There are many situations where this caveat doesn’t matter. Any scientist with some statistical training may be able to comment on some statistical issue. In fact, a statistician is presumably more qualified to comment on some statistical point than a non-statistician of whatever field. And even if you may not be an expert on some particular research topic you may still be an expert on the methods used by the researchers. Importantly, even a non-expert can reveal a fundamental flaw. The lack of a critic’s expertise shouldn’t be misused to discredit them. In the end, what really matters is that your argument is coherent and convincing. For that it doesn’t actually matter if you are an expert or not (an expert may however find it easier to communicate their criticism convincingly).

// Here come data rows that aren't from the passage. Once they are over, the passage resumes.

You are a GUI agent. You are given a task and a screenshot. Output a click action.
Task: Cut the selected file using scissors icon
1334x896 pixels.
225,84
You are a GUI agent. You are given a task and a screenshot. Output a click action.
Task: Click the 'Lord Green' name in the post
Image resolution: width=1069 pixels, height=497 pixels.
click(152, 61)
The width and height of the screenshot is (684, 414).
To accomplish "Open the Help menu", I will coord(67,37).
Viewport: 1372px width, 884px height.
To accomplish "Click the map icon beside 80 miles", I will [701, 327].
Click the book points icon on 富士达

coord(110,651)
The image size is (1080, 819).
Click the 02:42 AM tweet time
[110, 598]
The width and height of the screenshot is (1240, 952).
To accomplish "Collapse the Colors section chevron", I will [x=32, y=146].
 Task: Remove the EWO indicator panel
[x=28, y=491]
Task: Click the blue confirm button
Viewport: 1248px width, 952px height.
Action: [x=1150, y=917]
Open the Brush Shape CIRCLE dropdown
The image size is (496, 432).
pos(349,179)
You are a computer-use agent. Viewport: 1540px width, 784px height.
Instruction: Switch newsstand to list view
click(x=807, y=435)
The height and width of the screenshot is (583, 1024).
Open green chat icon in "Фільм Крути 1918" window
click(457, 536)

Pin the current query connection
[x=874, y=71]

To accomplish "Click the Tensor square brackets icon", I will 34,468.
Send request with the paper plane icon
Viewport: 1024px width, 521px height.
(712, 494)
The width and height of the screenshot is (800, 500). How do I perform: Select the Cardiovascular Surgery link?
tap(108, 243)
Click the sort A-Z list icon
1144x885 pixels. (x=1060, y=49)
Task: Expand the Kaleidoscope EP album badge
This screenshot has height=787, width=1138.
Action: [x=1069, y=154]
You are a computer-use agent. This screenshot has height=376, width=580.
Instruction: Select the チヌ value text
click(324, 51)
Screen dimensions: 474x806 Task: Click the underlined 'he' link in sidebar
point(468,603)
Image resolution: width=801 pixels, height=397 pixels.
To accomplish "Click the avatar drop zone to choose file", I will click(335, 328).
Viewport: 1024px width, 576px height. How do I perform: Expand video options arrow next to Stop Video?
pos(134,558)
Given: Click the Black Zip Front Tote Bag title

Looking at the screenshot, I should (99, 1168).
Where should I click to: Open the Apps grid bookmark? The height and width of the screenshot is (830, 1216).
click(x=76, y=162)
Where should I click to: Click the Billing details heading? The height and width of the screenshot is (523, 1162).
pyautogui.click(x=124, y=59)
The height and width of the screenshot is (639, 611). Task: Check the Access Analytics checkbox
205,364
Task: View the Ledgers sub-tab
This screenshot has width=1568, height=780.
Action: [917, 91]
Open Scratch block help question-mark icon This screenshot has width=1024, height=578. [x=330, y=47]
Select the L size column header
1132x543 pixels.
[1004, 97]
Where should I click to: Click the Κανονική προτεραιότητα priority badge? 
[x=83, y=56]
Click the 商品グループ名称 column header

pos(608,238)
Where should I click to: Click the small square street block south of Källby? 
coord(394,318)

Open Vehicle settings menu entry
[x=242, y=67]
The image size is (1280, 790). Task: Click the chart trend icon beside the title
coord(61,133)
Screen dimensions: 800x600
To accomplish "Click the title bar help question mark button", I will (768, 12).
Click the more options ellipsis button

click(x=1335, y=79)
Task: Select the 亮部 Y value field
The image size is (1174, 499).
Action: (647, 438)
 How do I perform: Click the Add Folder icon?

However, let’s assume that a large number of non-experts are descending on a data set picking little things they perceive as flaws that aren’t actually consequential or making glaring errors (to an expert) in their analysis. What should the researchers do in this situation? Not responding at all is not in their interest. This can easily be misinterpreted as a tacit acknowledgement that their research is flawed. On the other hand, responding to every single case is not in their interest either if they want to get on with their work (and their lives for that matter). As above, perhaps the best thing to do would be write a summary response collectively rebuking the most pertinent points, make a clear argument about the inconsequentialness of these criticisms, and then leave it at that.

Conclusion

In general, scientific criticisms are publications that should work like any other scientific publications. They should be subject to peer review (which, as readers of this blog will know, I believe should be post-publication and public). This doesn’t mean that criticism cannot start on social media, blogs, journal comment sections, or on PubPeer, and the boundaries may also blur at times. For some kinds of criticism, such as pointing out basic errors or misinterpretations some public comments may suffice and there have been cases where a publication was retracted simply because of the social media response. But for a criticism to be taken seriously by anyone, especially non-experts, it helps if it is properly vetted by independent experts – just how any study should be vetted. This may also help particularly with cases where the validity of the criticism is uncertain.

I think this is a very important discussion to have. We need to have this to bring about the research culture most of us seem to want. A brave new world of happy research parasites.

Parasites

(Note: I changed the final section somewhat after Neuroskeptic rightly pointed out that the conclusions were a bit too general. Tal Yarkoni independently replicated this sentiment. But he was only giving me a hard time.)